In conclusion, coroner Katrina Hepburn said: “There was nothing to suggest they were travelling at excessive speed.
“Whilst we speculate about whether or not he saw the sign, or if the mobile phone was in use, I don’t make any findings in relation to this.
“The crash caused significant and catastrophic injuries and the deaths were due to a road traffic collision.”
The coroner added that she will now write to KCC’s highways department regarding what improvements have been made at the crossroads. This will determine whether she writes a prevention of future deaths report.
A KCC spokesperson told KentOnline: “We are aware of the inquests and we await the letter from the coroner.
“Whenever there is a serious or fatal crash on one of our roads we work with Kent Police, expert engineers and coroners to investigate any causation factors that are identified.
“Once these are known we carry out any work deemed to be needed to help mitigate a similar incident from happening again.
“One death on our roads is one too many and we will continue to make sure we keep our roads safe.”
The inquests heard that Jessica had been “so excited to meet her baby boy”.
Her mother, Aimee Poole, said: “Jessica was a beautiful girl.
“She was my best friend and I would choose her company over anyone.
“The huge gap left in my life is indescribable.
“Jessica was beautiful, caring, kind, considerate and funny.
“We must have told each other we loved each other at least 20 times a day.”
Ms Poole said while Jessica was a “princess and loved the finer things in life” she also loved animals from a very young age and spent four years devoted to her horse Nellie.
She said: “Jessica was stunningly beautiful and would look glamorous even mucking out her horse’s stables. She shined from inside and out.
“She made me proud every single day.
“She had so many plans and great times ahead, we were a team.
“She was my proudest achievement and I miss her every single day.”
Speaking to KentOnline after the inquest, Josh’s father, Ben Sissens, said he believes the approach to the crossroads is “treacherous”.
“The national speed limit is 60mph but if you’re approaching a junction at that speed with no deceleration or notification, it’s dangerous,” he said.
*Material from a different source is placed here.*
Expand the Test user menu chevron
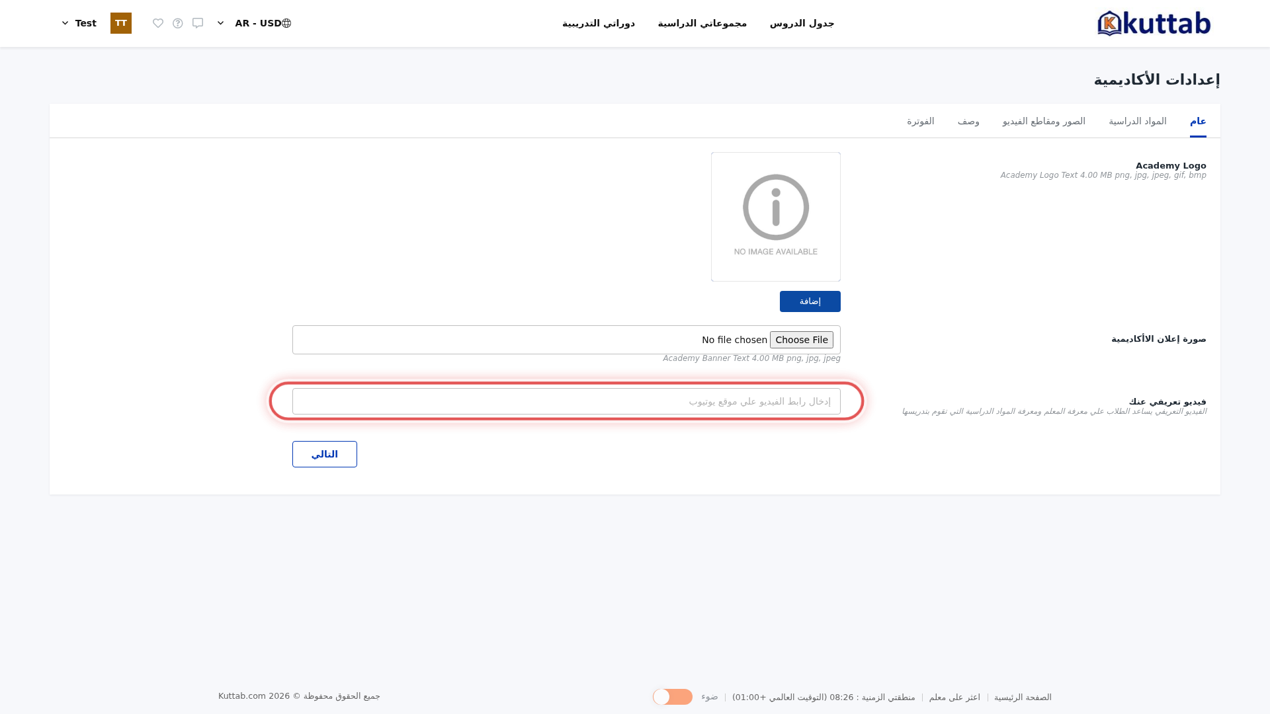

“In plenty of other rural roads there are signs which warn you to reduce speed or rumble strips warning of a hazardous junction.”
Mr Sissens says he is convinced Josh was using a sat nav because his phone was shown to be using data for eight-and-a-half minutes and that’s roughly how long the location of the crash was from his house.
“The sat nav would have just shown the road as straight and given him no warning he had to give way,” he said.
Mr Sissens says Josh was “excited to become a dad” and the couple had started taking on deliveries to earn extra money for the baby’s clothes.
“He was constantly using his sat nav to do the deliveries for the takeaway,” he said.
Mr Sissens says he wants to put pressure on KCC to improve the safety of Plurenden Road, which he says should not be 60mph with no warnings of the junction ahead.
“If he was doing 40mph, he may have seen the road markings a bit easier,” he said.
“What has happened is horrific. It has ripped the families apart and I want to make sure other babies can go home to their families.
“I’ve spoken to the other driver and I have told him we don’t blame him.
“I don’t blame him whatsoever, it was a catastrophic set of events and I don’t want this to change his life. I don’t want him to carry the guilt.”
During the inquest, Mr Sissens also asked PC Masterson if in his opinion, had the speed limit been reduced approaching the junction with warning signs, could it have made a difference to the outcome in this case.
PC Masterson answered, “in my opinion, if I’m allowed to give that, then yes I believe it could”.
Mr Sissens says Josh loved football and played for Tottenham when he was younger.
“He was outgoing and loved his family,” he added.
“We are heartbroken and this is going to take a long time for us to get over.”